Placed when indicated. Amputation of crushed limbs may be required. Early amputation can prevent buried syndrome.

8. Complications of burying syndrome

Hyperkalemia and infection are the most common causes of death. Hyperkalemia can lead to arrhythmias and cardiac arrest. Infection is a major cause of death in disaster areas. Acute kidney injury may occur.

9. Prognosis

Adequate timely translation support improves prognosis. Being buried under rubble for a long time dehydrates and is therefore susceptible to kidney damage.
The time spent under the rubble did not have much of an effect on the prognosis, some suggest, possibly because survivors were less injured. It is recommended that the rehabilitation of survivors continue for at least five days.
Mortality from burial syndrome depends on the extent of the disaster and factors that can affect survival, such as impeded rescue and transportation, damaged medical facilities demolition, with or without complex treatment options and construction methods of collapsed buildings.
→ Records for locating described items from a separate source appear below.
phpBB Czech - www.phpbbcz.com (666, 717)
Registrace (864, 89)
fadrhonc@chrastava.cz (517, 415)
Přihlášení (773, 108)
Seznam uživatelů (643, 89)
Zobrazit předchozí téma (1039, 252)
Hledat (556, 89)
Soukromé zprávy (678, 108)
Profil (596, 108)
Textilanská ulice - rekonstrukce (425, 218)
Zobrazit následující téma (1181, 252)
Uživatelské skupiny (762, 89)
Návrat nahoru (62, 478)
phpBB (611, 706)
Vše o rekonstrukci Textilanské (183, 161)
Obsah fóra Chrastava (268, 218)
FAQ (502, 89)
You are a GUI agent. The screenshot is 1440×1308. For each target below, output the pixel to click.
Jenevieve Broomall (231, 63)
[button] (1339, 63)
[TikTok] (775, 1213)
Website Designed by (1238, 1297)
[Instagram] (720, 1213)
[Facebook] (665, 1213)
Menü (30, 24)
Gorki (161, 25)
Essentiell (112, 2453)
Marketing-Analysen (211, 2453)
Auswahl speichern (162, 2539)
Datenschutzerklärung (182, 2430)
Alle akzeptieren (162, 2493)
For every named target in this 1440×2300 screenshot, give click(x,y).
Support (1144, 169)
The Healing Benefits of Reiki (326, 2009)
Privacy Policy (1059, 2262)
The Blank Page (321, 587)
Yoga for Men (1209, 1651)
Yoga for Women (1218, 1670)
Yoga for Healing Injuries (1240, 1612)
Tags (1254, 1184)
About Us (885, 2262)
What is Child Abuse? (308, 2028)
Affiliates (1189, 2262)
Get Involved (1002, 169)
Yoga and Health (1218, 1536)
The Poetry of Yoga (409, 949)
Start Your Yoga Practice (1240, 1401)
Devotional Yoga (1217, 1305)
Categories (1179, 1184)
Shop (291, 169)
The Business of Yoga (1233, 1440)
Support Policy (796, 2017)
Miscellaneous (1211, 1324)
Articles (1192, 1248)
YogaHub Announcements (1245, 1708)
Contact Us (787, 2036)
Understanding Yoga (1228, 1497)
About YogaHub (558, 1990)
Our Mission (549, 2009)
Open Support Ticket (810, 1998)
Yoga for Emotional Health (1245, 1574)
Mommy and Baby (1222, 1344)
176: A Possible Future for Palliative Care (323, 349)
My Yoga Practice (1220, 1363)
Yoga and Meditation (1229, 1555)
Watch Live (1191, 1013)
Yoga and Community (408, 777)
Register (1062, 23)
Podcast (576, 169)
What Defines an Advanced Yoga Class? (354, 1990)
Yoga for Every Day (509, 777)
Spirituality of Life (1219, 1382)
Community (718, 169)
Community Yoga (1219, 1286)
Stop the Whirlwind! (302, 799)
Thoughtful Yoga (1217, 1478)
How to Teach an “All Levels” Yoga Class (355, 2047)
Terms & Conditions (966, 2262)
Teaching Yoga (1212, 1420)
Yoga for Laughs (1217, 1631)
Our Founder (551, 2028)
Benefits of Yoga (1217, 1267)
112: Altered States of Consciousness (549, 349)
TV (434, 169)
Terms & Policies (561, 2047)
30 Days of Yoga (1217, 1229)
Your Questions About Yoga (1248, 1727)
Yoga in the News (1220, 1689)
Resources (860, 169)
10. Prevention of burying syndrome

In any major disaster, appropriate triage must be made to identify those that need urgent attention. This can have a marked effect on morbidity and mortality.
Early and adequate fluid resuscitation reduces the risk of acute kidney injury in the inclusion syndrome.
In acute kidney injury, peritoneal dialysis can save lives.
Any early medical intervention is especially important for the health and recovery of the person with buried syndrome. Rapid response to disasters, adequate medical supplies are important, this is provided by the size of the country and region.